As delícias do Canindé também estão presentes no programa deste sábado. O arais, prato de origem árabe, famoso no bairro não só pelo sabor, mas pela história por trás do sanduíche, é uma delas. A receita foi criada há 36 anos pelo sírio Missak Yaroussalians, que chegou ao Brasil com três anos de idade com os pais e irmãos, e aqui é chamado carinhosamente de Carlinhos. Com desejo de comer esfirra, mas sem nada pronto em casa, ele improvisou um novo prato misturando camadas de pão sírio com kafta. A invenção deu tão certo que conquistou clientes e se tornou sucesso de vendas na região. 

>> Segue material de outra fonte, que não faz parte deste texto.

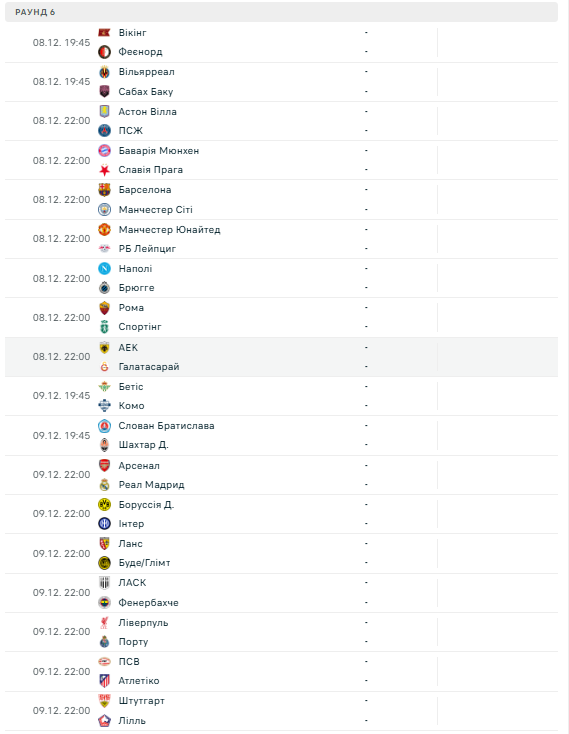Click the Штутгарт team name
Viewport: 569px width, 734px height.
[141, 701]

Realizada aos domingos, a feira Kantuta é um pedaço da Bolívia no Canindé. Reúne artesanato, culinária e dança típica do país. “Canindé é um bairro com muitas culturas. O local tem albergues que acolhem pessoas em situação de rua e refúgio. Me deparei com chineses, marroquinos, afegãos, bolivianos, angolanos, uma verdadeira mistura. Esse vai ser um programa onde os brasileiros vão conhecer culturas diferentes e perceber o quanto São Paulo é plural”, resume Denise Thomaz Bastos.  

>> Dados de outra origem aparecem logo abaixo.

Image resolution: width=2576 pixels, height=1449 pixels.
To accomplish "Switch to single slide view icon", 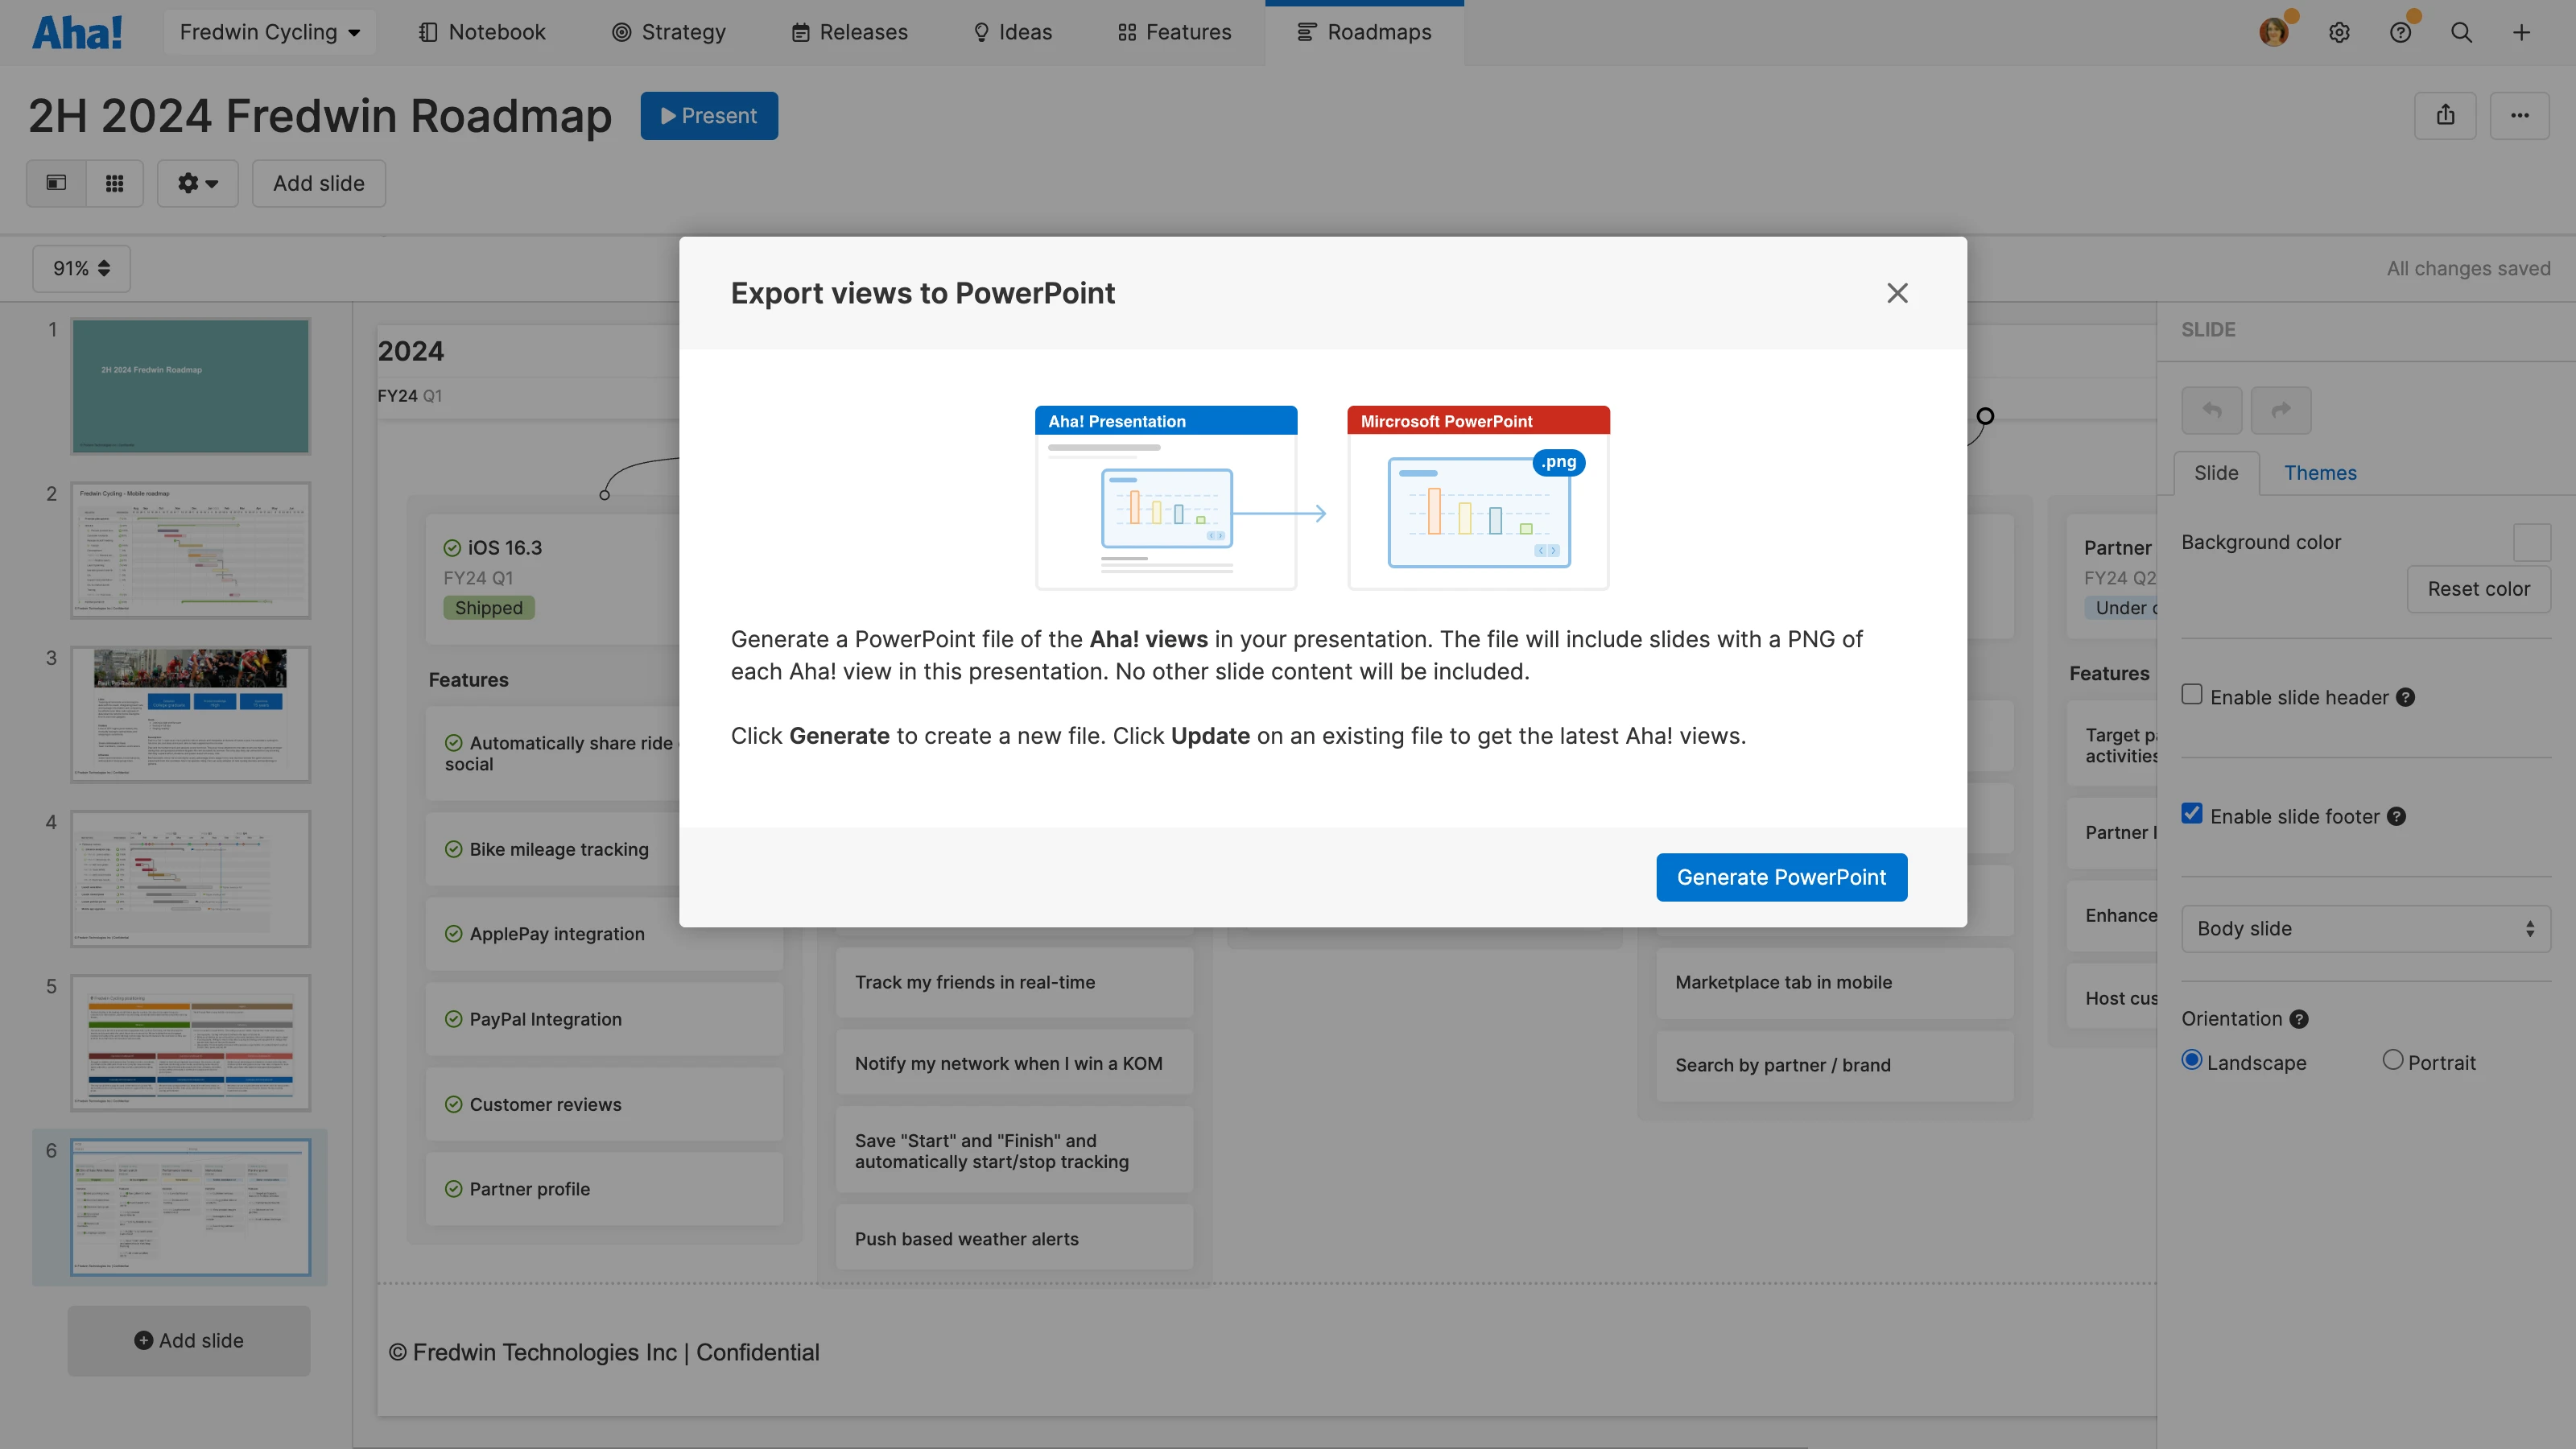I will pyautogui.click(x=56, y=183).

Já a repórter Luiza Vaz vai até o Grajaú para conhecer as cores do grafite. Escolhido por um grupo de artistas plásticos para ser uma forma de arte, a expressão é tão forte no bairro que foi adotada por algumas escolas. Colorindo suas fachadas, os grafites dão aos alunos uma motivação a mais para não faltarem as aulas. Também no Grajaú, um salão criado em 2017, com o objetivo de valorizar o cabelo natural sem utilizar química, deu um novo significado para as mulheres da região. Especializado em tranças e cortes artísticos voltados para a estética periférica, o estabelecimento se tornou uma fonte de renda e, principalmente, uma ferramenta para autonomia feminina no bairro. "A gente abrange a estética negra e periférica para poder atingir outras pessoas também. Tem toda essa diversidade. A periferia é um local plural", descreve Mari, que faz parte do grupo de afroempreendedores que fundou o salão. 
 
Entre os outros pontos visitados por Luiza no Grajaú está uma famosa cervejaria do bairro, com oito rótulos lançados. Segundo o idealizador Leandro Sequelle, as cervejas artesanais não eram tão acessíveis para os moradores da periferia, por isso criou a cervejaria com a identidade do bairro e com o conceito de “ser para todos”. "É um sonho transformar a cerveja artesanal em uma ferramenta de mudança, transformação social e potência de visibilidade da galera que está invisível socialmente", afirma Leandro. “Gostei muito da turma que trouxe a identidade do bairro pra uma cerveja. É mais que uma bebida, é cultura, é tradição, é ancestralidade”, complementa Luiza Vaz.

O ‘Mistura Paulista’ vai ao ar neste sábado, dia 4 de junho, logo após o ‘Jornal Hoje’, apenas para São Paulo.